Nous avons inclus, de manière moins exhaustive et systématique, plusieurs publications consacrées au journalisme belge, dont des livres et des articles de revue. Plusieurs manuels issus de différentes écoles de journalisme belges ont également été consultés. Nous avons considéré le discours pédagogique comme révélant des représentations sur ce que doit être le métier de journaliste et sur la manière dont le groupe professionnel doit le pratiquer (voir Ruellan, 2006 : 377 ; Montañola et Souanef, 2012 : 160). Deux manuels inclus à notre corpus proviennent de l’Institut pour journalistes de Belgique. Inauguré en 1921 et émanant directement de l’AGJPB, cet institut constitue la première école belge de journalisme. Après avoir pris le nom d’Institut de journalisme (IDJ) au tournant des années 2000, il a fermé ses portes en 2013.

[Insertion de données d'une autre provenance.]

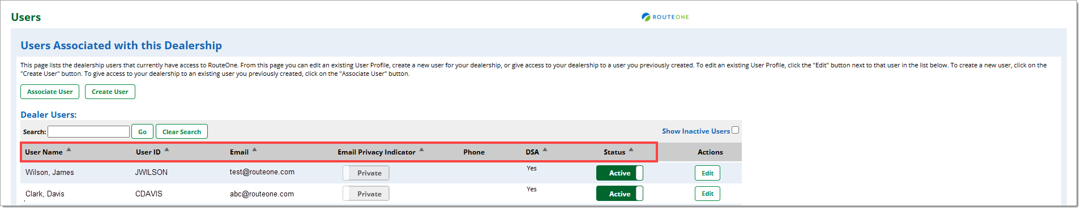Toggle Private indicator for Clark, Davis
This screenshot has width=1081, height=210.
click(366, 194)
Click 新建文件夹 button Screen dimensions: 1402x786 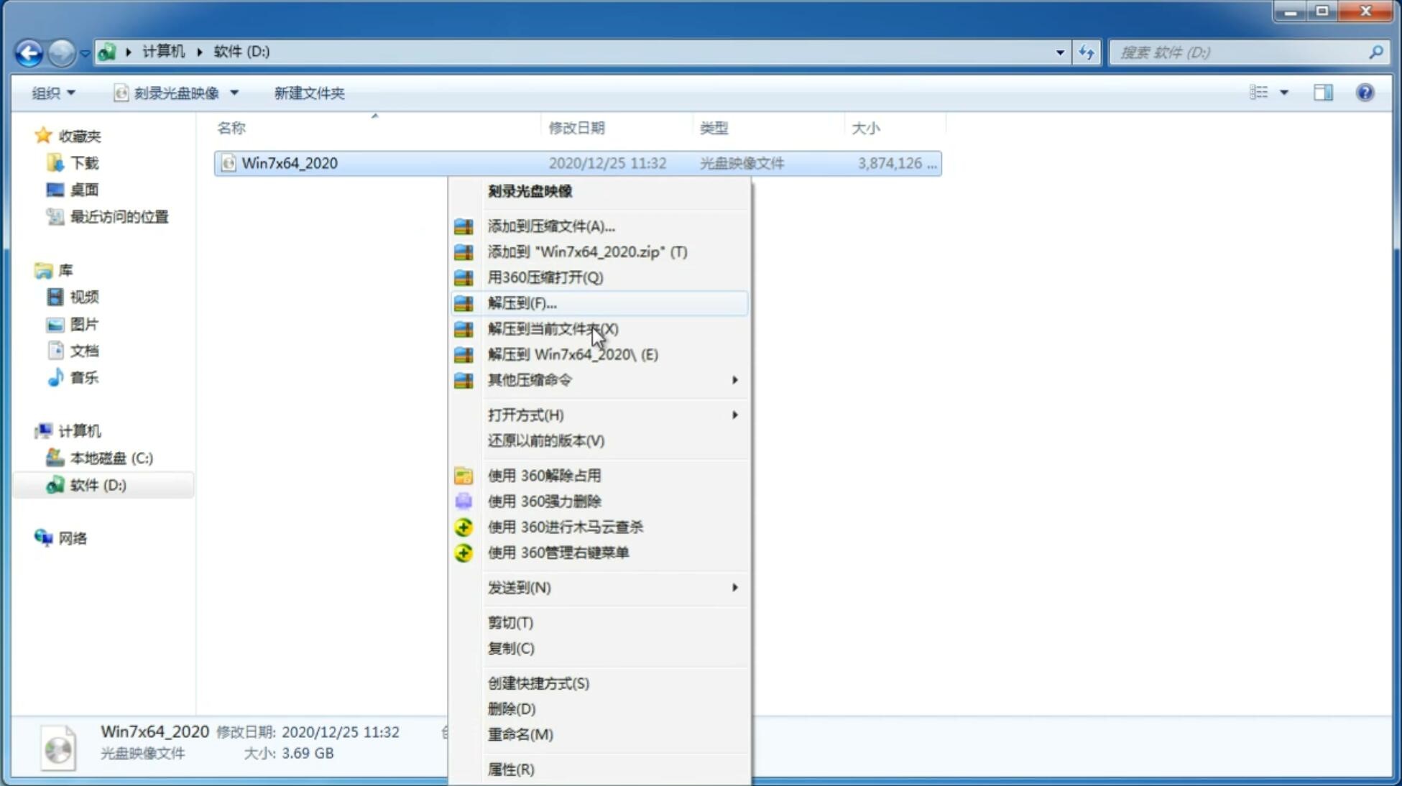(x=309, y=93)
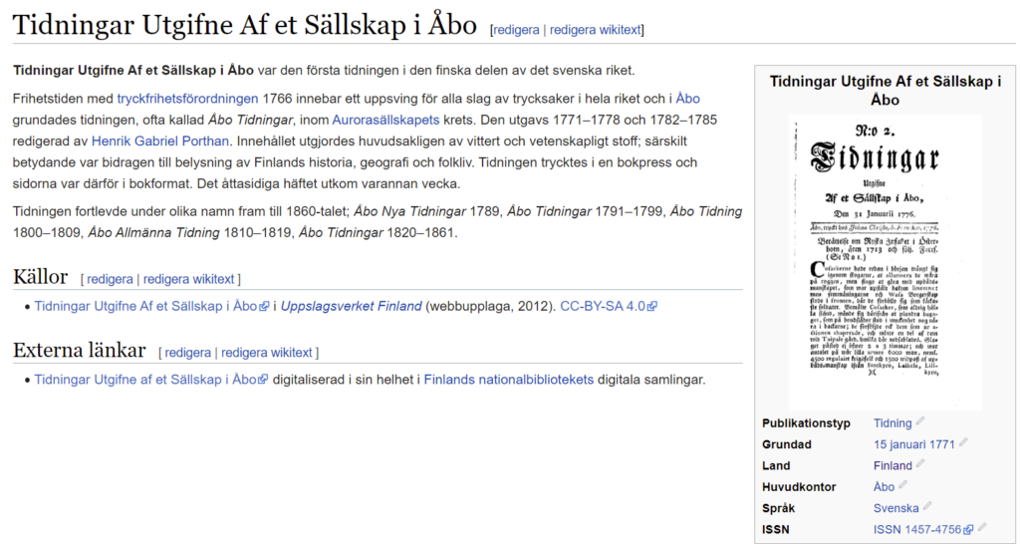Visit the Finlands nationalbibliotekets link
The width and height of the screenshot is (1020, 549).
508,380
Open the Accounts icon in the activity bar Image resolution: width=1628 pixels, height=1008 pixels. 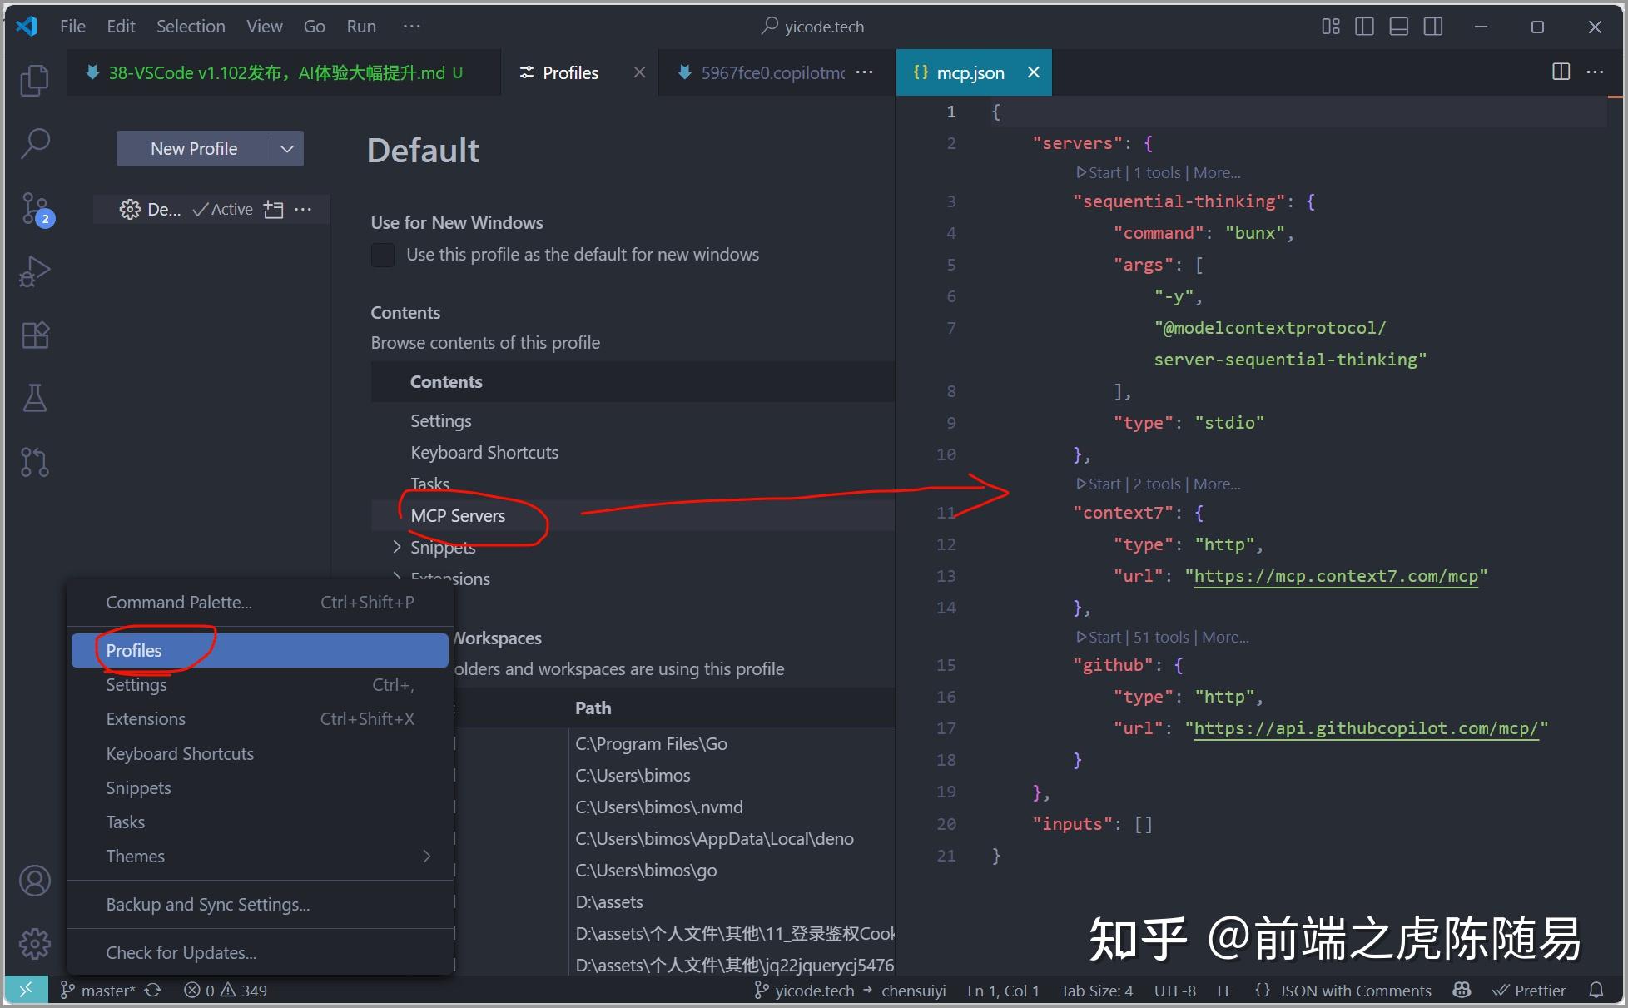[34, 880]
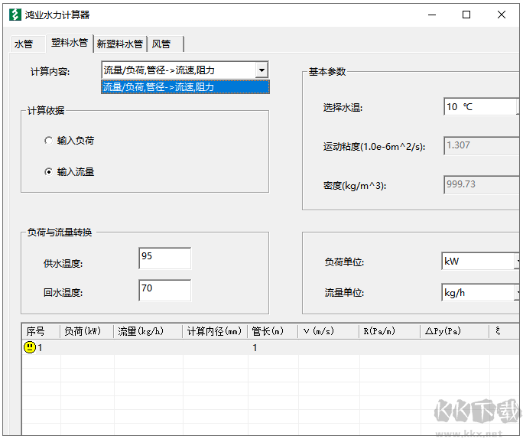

Nous avons également été aidé, dans cette recherche de documents, par la bibliographie d’un mémoire réalisé en 1994 à l’Université libre de Bruxelles intitulé Publicité et médias : facteurs de dégradation de la langue française ? (Thomas, 1994). Plusieurs sources utilisées par l’auteure ont ainsi été incluses à notre corpus. De plus, c’est cette bibliographie qui nous a mené, en premier lieu, à nous diriger vers les archives de La revue générale (voir section 2.1.3).